Machine Learning methods to analyze large and complex datasets: There have been significant developments in the field of pattern recognition and function approximation (uncovering relationship between variables). These analytical methods are known as ‘Machine Learning’ and are part of the broader disciplines of Statistics and Computer Science. Machine Learning techniques enable analysis of large and unstructured datasets and construction of trading strategies. In addition to methods of Classical Machine Learning (that can be thought of as advanced Statistics), there is an increased focus on investment applications of Deep Learning (an analysis method that relies on multi-layer neural networks), as well as Reinforcement learning (a specific approach that is encouraging algorithms to explore and find the most profitable strategies). While neural networks have been around for decades10, it was only in recent years that they found a broad application across industries.

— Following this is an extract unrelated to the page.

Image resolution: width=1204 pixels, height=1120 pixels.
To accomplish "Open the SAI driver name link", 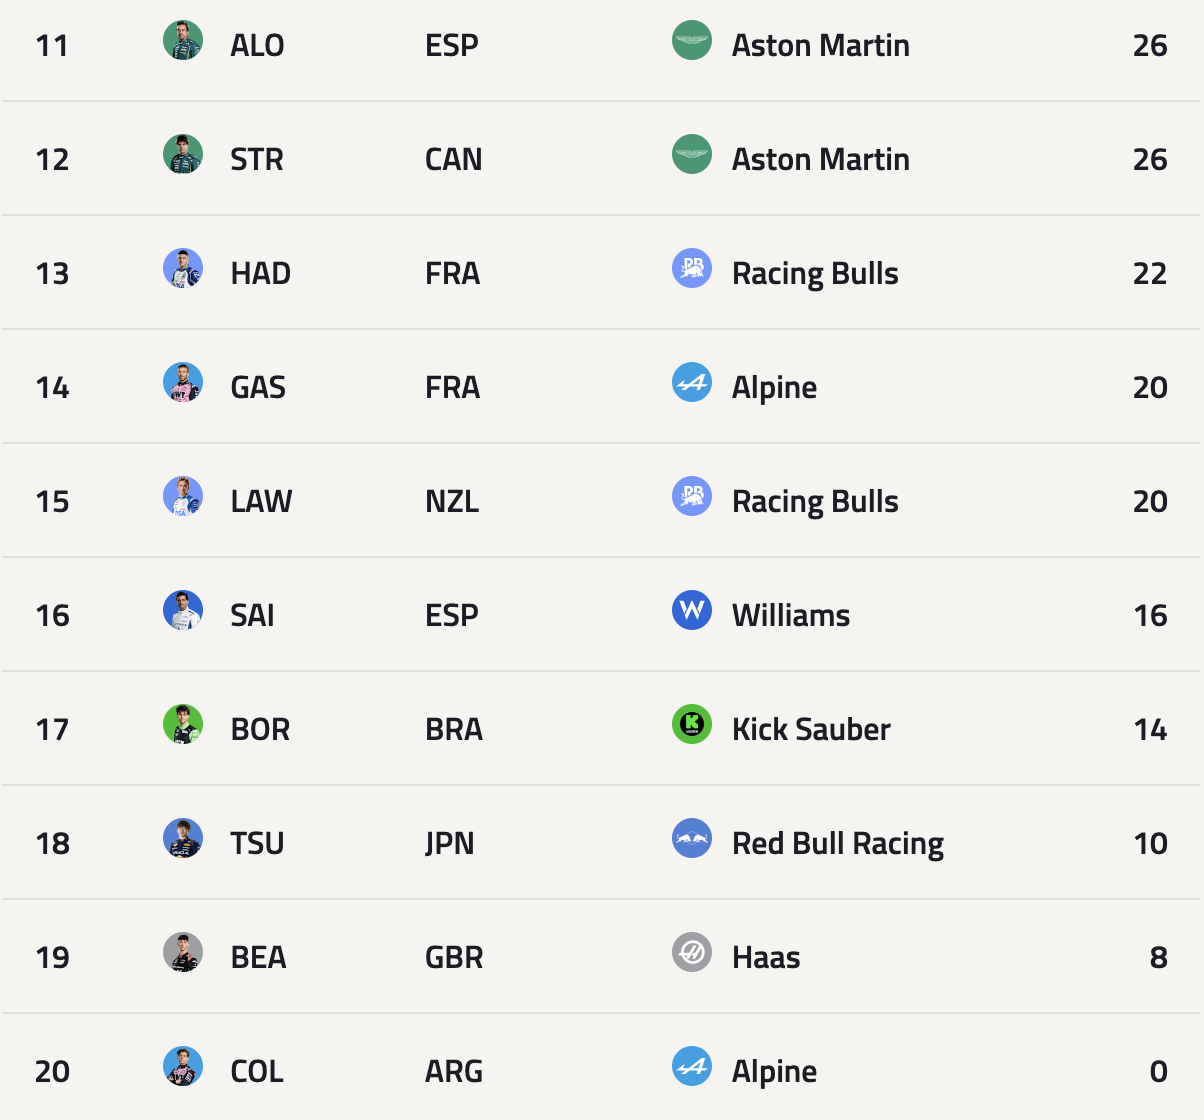I will click(x=252, y=615).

The year 2016 saw the widespread adoption of smart home/mobile products like Amazon Echo11, Google Home and Apple Siri, which relied heavily on Deep Learning algorithms. This success of advanced Machine Learning algorithms in solving complex problems is increasingly enticing investment managers to use the same algorithms.

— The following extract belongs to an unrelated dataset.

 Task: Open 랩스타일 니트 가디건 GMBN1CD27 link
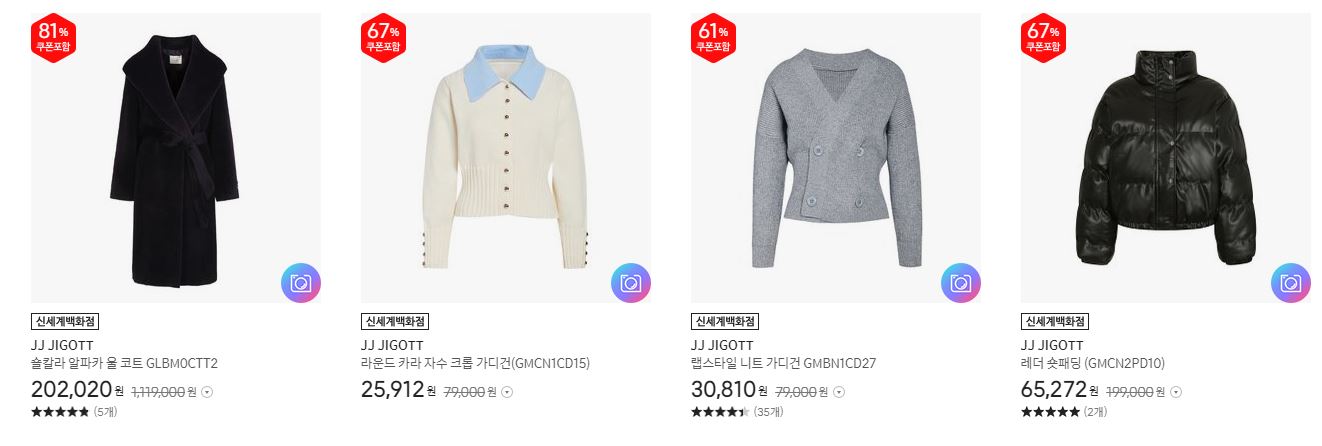tap(783, 363)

While there is a lot of hype around Big Data and Machine Learning, researchers estimate that just 0.5% of the data produced is currently being analyzed [Regalado (2013)]. These developments provide a compelling reason for market participants to invest in learning about new datasets and Machine Learning toolkits.
Here is a link to the full report.
Over the years I’ve seen a great deal of commentary about the petrodollar and the oil economy and no doubt that has been lynchpin of economic growth for much of the last century. After all every country uses oil but not every country produces it and the fact it is denominated in Dollars gives the USA, as the onetime largest consumer, an important advantage. However, if we look forward rather than backward, there is a compelling argument for considering that the data driven economy is what is likely to drive economic growth in future.
If we are prepared to stand back and look at the evidence not on an individual basis but rather as a trend we can possibly see the future. The companies curating massive data collection such as Apple, Alphabet/Google, Amazon, Facebook, Tencent, Baidu, Alibaba, JD.com, coupled with mobile phone networks like Verizon, AT&T, Vodafone, CK Hutchinson, China Mobile etc. and companies like Tesla and Netflix have the raw materials to cater product offerings and marketing to specific interests and demographics which offers an avenue to acquire a great proportion of the consumer’s monthly spending. There relative performance is a testament to the success of the architecture they own and the increasingly high barriers to entry to acquiring novel data sets.
The evolution of machine learning in finance is being pioneered by hedge funds and investment banks because it represents the next frontier where they can develop an edge not readily available to the public. This article from Bloomberg may also be of interest.
It is not possible to completely depend on machine learning and artificial intelligence for all decisions but what they offer is a massive support to evidence-based decision making that was never possible before. That is a gamechanger for investment potential in both investing and business because it has the potential to decrease risk by reducing the number of unknowns. On its own machine learning is a driving force behind a secular bull market and that is before we consider how well it can be integrated with other rapidly developing technologies in heathcare, energy and consumer products.